(ASSIGNMENT) Using the listing below, return each line exactly as it reads.

(EXERCISE DATA)
_ _ _ _ _ _ _
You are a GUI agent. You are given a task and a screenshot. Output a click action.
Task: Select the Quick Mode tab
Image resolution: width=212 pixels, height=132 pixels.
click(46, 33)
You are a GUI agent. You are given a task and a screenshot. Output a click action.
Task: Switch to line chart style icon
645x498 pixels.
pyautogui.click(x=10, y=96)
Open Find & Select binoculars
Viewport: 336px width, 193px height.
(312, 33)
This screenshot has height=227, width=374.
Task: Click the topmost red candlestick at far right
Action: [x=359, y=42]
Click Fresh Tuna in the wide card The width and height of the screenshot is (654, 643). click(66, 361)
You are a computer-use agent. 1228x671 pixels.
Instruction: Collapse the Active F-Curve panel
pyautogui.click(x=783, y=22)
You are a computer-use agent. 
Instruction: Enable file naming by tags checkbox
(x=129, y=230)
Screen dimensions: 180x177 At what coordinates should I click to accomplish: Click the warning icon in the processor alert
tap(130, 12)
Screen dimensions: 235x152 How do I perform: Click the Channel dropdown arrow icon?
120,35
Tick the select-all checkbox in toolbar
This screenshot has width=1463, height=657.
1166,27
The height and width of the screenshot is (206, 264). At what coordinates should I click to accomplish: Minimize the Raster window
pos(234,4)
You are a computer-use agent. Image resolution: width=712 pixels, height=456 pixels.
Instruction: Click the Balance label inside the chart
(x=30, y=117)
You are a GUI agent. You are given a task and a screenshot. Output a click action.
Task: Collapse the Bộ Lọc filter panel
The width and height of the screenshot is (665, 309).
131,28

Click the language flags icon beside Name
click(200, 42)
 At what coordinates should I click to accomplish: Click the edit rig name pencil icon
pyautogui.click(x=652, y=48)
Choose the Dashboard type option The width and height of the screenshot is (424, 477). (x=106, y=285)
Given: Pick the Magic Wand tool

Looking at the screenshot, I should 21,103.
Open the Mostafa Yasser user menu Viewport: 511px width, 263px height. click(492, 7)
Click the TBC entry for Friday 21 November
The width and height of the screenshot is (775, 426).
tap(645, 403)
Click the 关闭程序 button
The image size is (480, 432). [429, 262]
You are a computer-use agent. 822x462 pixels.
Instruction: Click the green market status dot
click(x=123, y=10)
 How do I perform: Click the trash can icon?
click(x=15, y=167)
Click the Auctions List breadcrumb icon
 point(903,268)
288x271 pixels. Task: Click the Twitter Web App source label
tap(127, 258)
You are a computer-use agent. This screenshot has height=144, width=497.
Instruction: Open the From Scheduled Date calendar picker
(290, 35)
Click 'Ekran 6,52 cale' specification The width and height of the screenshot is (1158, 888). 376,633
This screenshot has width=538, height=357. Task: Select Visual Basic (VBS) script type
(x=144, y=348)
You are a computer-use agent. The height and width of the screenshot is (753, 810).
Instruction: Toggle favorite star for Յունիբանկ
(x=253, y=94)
_ _ _ _ _ _ _
(RESPONSE TO THIS TASK)
You are a GUI agent. You are given a task and a screenshot. Output a click action.
Task: Select the Quick Mode tab
Image resolution: width=212 pixels, height=132 pixels.
click(46, 33)
You are a GUI agent. You are given a task and a screenshot. Output a click action.
Task: Switch to line chart style icon
645x498 pixels.
pyautogui.click(x=10, y=96)
Open Find & Select binoculars
Viewport: 336px width, 193px height.
(312, 33)
This screenshot has height=227, width=374.
Task: Click the topmost red candlestick at far right
Action: [x=359, y=42]
Click Fresh Tuna in the wide card The width and height of the screenshot is (654, 643). click(66, 361)
You are a computer-use agent. 1228x671 pixels.
Instruction: Collapse the Active F-Curve panel
pyautogui.click(x=783, y=22)
You are a computer-use agent. 
Instruction: Enable file naming by tags checkbox
(x=129, y=230)
Screen dimensions: 180x177 At what coordinates should I click to accomplish: Click the warning icon in the processor alert
tap(130, 12)
Screen dimensions: 235x152 How do I perform: Click the Channel dropdown arrow icon?
120,35
Tick the select-all checkbox in toolbar
This screenshot has width=1463, height=657.
1166,27
The height and width of the screenshot is (206, 264). At what coordinates should I click to accomplish: Minimize the Raster window
pos(234,4)
You are a computer-use agent. Image resolution: width=712 pixels, height=456 pixels.
Instruction: Click the Balance label inside the chart
(x=30, y=117)
You are a GUI agent. You are given a task and a screenshot. Output a click action.
Task: Collapse the Bộ Lọc filter panel
The width and height of the screenshot is (665, 309).
131,28

Click the language flags icon beside Name
click(200, 42)
 At what coordinates should I click to accomplish: Click the edit rig name pencil icon
pyautogui.click(x=652, y=48)
Choose the Dashboard type option The width and height of the screenshot is (424, 477). (x=106, y=285)
Given: Pick the Magic Wand tool

Looking at the screenshot, I should 21,103.
Open the Mostafa Yasser user menu Viewport: 511px width, 263px height. click(492, 7)
Click the TBC entry for Friday 21 November
The width and height of the screenshot is (775, 426).
tap(645, 403)
Click the 关闭程序 button
The image size is (480, 432). [429, 262]
You are a computer-use agent. 822x462 pixels.
Instruction: Click the green market status dot
click(x=123, y=10)
 How do I perform: Click the trash can icon?
click(x=15, y=167)
Click the Auctions List breadcrumb icon
 point(903,268)
288x271 pixels. Task: Click the Twitter Web App source label
tap(127, 258)
You are a computer-use agent. This screenshot has height=144, width=497.
Instruction: Open the From Scheduled Date calendar picker
(290, 35)
Click 'Ekran 6,52 cale' specification The width and height of the screenshot is (1158, 888). 376,633
This screenshot has width=538, height=357. Task: Select Visual Basic (VBS) script type
(x=144, y=348)
You are a computer-use agent. The height and width of the screenshot is (753, 810).
Instruction: Toggle favorite star for Յունիբանկ
(x=253, y=94)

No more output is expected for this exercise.